Eu não conheço ninguém que não deseje uma vida feliz. Ou uma vida próspera. Ou uma vida emocionalmente bem resolvida, com família e amigos, em um círculo motivador e enriquecedor.

Desejar é, portanto, o primeiro nível do processo de realização. Através do desejo, almejamos algo, ambicionamos ter ou alcançar, cria-se uma tensão em direção a um fim, a um objetivo. O problema é que desejar não mobiliza, não movimenta, não constrói. É necessária uma forte inclinação. Uma postura interna que gere o despertar para o movimento, uma energia suficientemente firme que se volte ao seu objetivo. A este conjunto de forças internas dá-se o nome de determinação.

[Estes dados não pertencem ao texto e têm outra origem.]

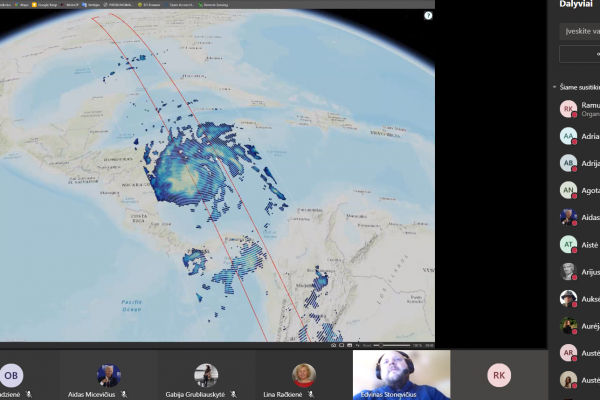Click the filled layout icon in bottom toolbar
Image resolution: width=600 pixels, height=400 pixels.
click(349, 345)
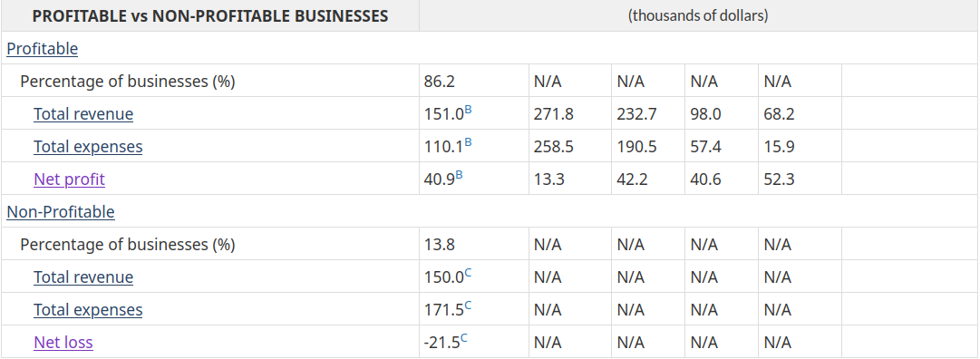Click superscript C beside 171.5 value
Viewport: 980px width, 359px height.
[x=468, y=305]
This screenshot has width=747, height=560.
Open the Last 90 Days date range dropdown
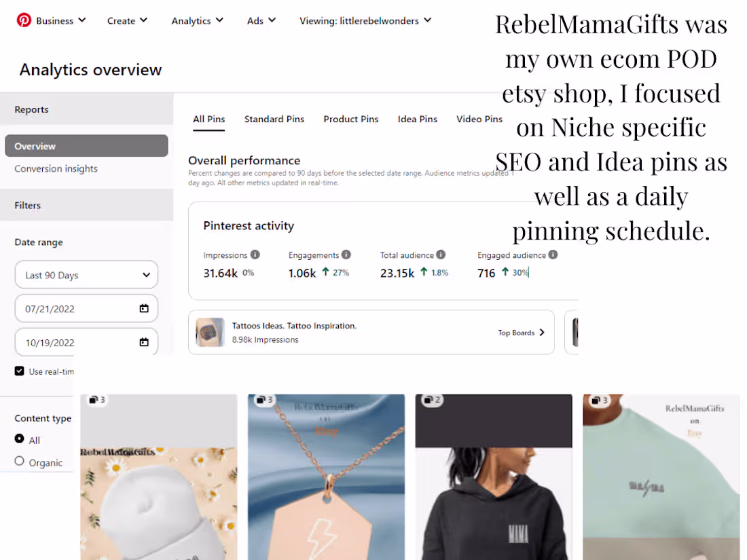point(86,274)
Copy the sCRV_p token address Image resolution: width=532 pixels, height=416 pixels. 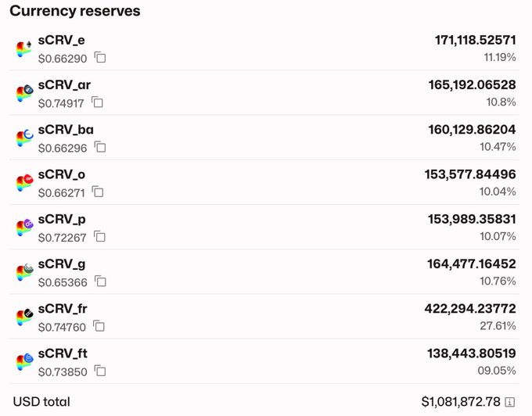click(x=100, y=237)
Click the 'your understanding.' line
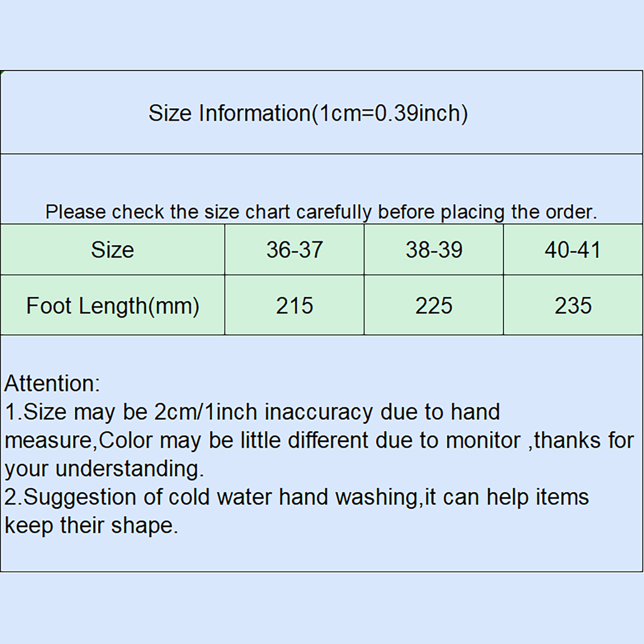 tap(104, 469)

Mas, e a determinação, basta? Em todos os casos? Será? Em que momento ela é insuficiente?

Nos Estados Unidos e Europa, bilionários doam com frequência, alguns até dedicam suas fortunas inteiras. Isto lhes rende uma evolução espiritual? Ou a regra é exatamente o contrário? Pessoas evoluídas espiritualmente acabam tendo sucesso em algum momento da vida? Mas o que exatamente é sucesso?

Em minha vida me deparei com todo tipo de gente. Algumas espiritualizadas, verdadeiramente. Também conheci muita gente de sucesso. São autoconfiantes. Em geral, têm algum tipo de obstinação e possuem um talento especial.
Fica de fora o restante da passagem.